Variability, cumulativity, and trigger asymmetries in Finnish

The native phonology of Finnish exhibits a regular and well-described system of vowel harmony along the front/back dimension --- with the exception of neutral [i] and [e], front and back vowels may not co-occur within roots, and suffixes alternate to take on the backness value of the preceding root. In loanwords, however, front and back vowels are permitted to co-occur. Suffixes attached to these disharmonic roots display variable behavior --- following a [back]-[front] sequence, harmony can either be transparent (skipping the intervening front vowel) or opaque (blocked from reaching the suffix).

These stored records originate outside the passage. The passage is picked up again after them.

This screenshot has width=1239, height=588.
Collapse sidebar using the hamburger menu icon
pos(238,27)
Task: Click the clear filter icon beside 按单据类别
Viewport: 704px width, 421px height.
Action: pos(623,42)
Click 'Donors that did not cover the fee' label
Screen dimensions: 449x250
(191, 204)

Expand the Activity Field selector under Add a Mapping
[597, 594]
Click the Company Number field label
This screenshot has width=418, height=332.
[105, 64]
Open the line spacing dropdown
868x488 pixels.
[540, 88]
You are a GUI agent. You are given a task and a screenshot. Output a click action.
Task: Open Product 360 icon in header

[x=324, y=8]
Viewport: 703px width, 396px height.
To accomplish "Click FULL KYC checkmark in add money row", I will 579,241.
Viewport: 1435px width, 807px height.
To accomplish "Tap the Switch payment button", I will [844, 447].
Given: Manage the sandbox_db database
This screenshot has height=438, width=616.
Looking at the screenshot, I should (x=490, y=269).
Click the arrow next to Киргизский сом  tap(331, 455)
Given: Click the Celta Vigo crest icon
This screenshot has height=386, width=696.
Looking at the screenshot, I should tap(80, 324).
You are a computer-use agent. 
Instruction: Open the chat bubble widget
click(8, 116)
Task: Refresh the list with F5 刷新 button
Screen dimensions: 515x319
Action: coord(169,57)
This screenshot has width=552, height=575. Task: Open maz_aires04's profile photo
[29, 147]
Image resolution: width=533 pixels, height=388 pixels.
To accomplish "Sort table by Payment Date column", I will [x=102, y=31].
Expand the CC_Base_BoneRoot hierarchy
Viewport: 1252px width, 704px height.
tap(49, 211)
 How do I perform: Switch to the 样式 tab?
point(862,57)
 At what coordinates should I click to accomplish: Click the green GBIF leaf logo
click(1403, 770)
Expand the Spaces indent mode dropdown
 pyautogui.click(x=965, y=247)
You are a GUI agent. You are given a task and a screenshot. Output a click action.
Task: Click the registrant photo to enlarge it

In this talk, I argue that the choice between transparency and opacity is best characterized as a competition between potential harmony triggers. I present the results of a nonce-word study on Finnish disharmonic loans, showing that non-high vowels are (a) less likely than their high counterparts to be transparent, and (b) more likely than their high counterparts to induce transparent harmony. This asymmetry is consistent with the cross-linguistic generalization that segments which are perceptually impoverished with respect to a feature contrast tend to be preferential triggers for harmony along that dimension. I analyze these results within the framework of (Serial) Harmonic Grammar, proposing a harmony constraint which (a) assigns rewards for spreading (rather than violations for disharmony) and (b) scales those rewards up or down as a function of the preferential status of the harmony trigger as well as the distance between trigger and target.